## TEXT BLOCK
......

The city had been destroyed by the Romans in 146 b.c., but exactly a hundred years afterwards it was refounded by Julius Cæsar as a colonia , under the name Laus Julia Corinthus (see Colony). A number of Roman names in the NT are found in connexion with Corinth; Crispus, Titius Justus ( Acts 18:7-8 ), Lucius, Tertius, Gaius, Quartus ( Romans 16:21-23 ), Fortunatus ( 1 Corinthians 16:17 ). The population would consist of (1) descendants of the Roman colonists of 46 b.c., the local aristocracy; (2) resident Romans, government officials and business men; (3) a large Greek population; (4) other resident strangers, of whom Jews would form a large number (their synagogue Acts 18:4 ). Of these some joined St. Paul ( Acts 18:4-8 , Romans 16:21 , 1 Corinthians 9:20 ), and the hatred against him in consequence led to a plot against his life. The church, however, consisted chiefly of non-Jews (see 1 Corinthians 12:2 ).

......

## MATERIAL
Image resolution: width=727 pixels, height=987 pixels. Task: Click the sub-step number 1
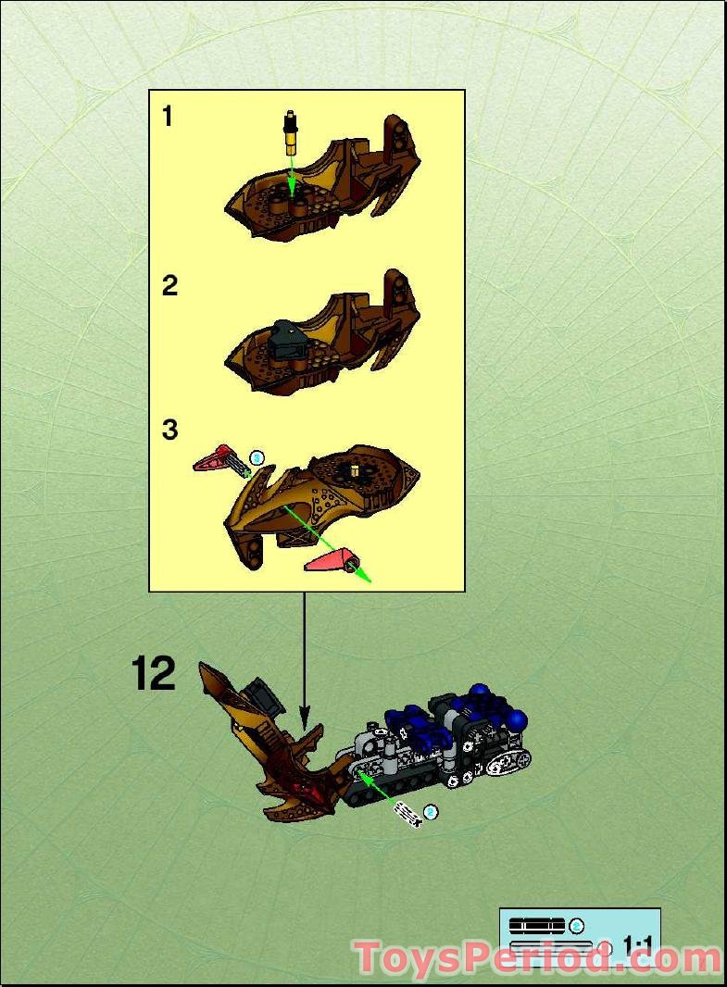pyautogui.click(x=167, y=117)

......

## TASKS
**a)** According to the passage on Roman Corinth, under what name did Julius Caesar refound the city?
**b)** Continue the passage on Roman Corinth from its final sentence.

## RESPONSES TO THE EXERCISE
**a)** Laus Julia Corinthus

**b)**
St. Paul did not at first intend to make Corinth a centre of work (Acts 18:1 ), but a special revelation altered his plans ( Acts 18:9-10 ), and he remained there at least 18 months. The opposition he met in the Jewish synagogue made him turn to the Gentiles. St. Paul left the baptism of his converts almost entirely to his subordinates, and himself baptized only Stephanas ( 1 Corinthians 16:15 ), Gaius ( Romans 16:23 ), and Crispus, the ruler of the synagogue ( 1 Corinthians 1:14-16 ). Some weeks after his arrival in Corinth, St. Paul was joined by Silas and Timothy, returning from Macedonia. News brought by Timothy caused him to write there the First Ep. to the Thess. ( 1 Thessalonians 3:6 ), and the Second was probably written there also, immediately after the receipt of an answer to the First. While St. Paul was in Corinth, Gallio came there as proconsul of the second grade to govern Achaia, probably in the summer of the year 52 a.d. The Jews brought an action before him against St. Paul, but Gallio, rightly recognizing that his court could take no cognizance of a charge of the sort they brought, dismissed the action. St. Paul’s preaching was thus declared to he in no way an offence against Roman law, and in future he relied more on his relation to the State, against the enmity of the Jews. After the examination Gallio permitted the populace to show their hatred to the Jews ( Acts 18:17 ). It was in Corinth that St. Paul became acquainted with Prisca and Aquila ( Acts 18:2-3; Acts 18:18; Acts 18:26 ), and he lived in their house during all his stay. They worked at the same industry as himself, and no doubt influenced his plans for later work. They also left for Ephesus with him.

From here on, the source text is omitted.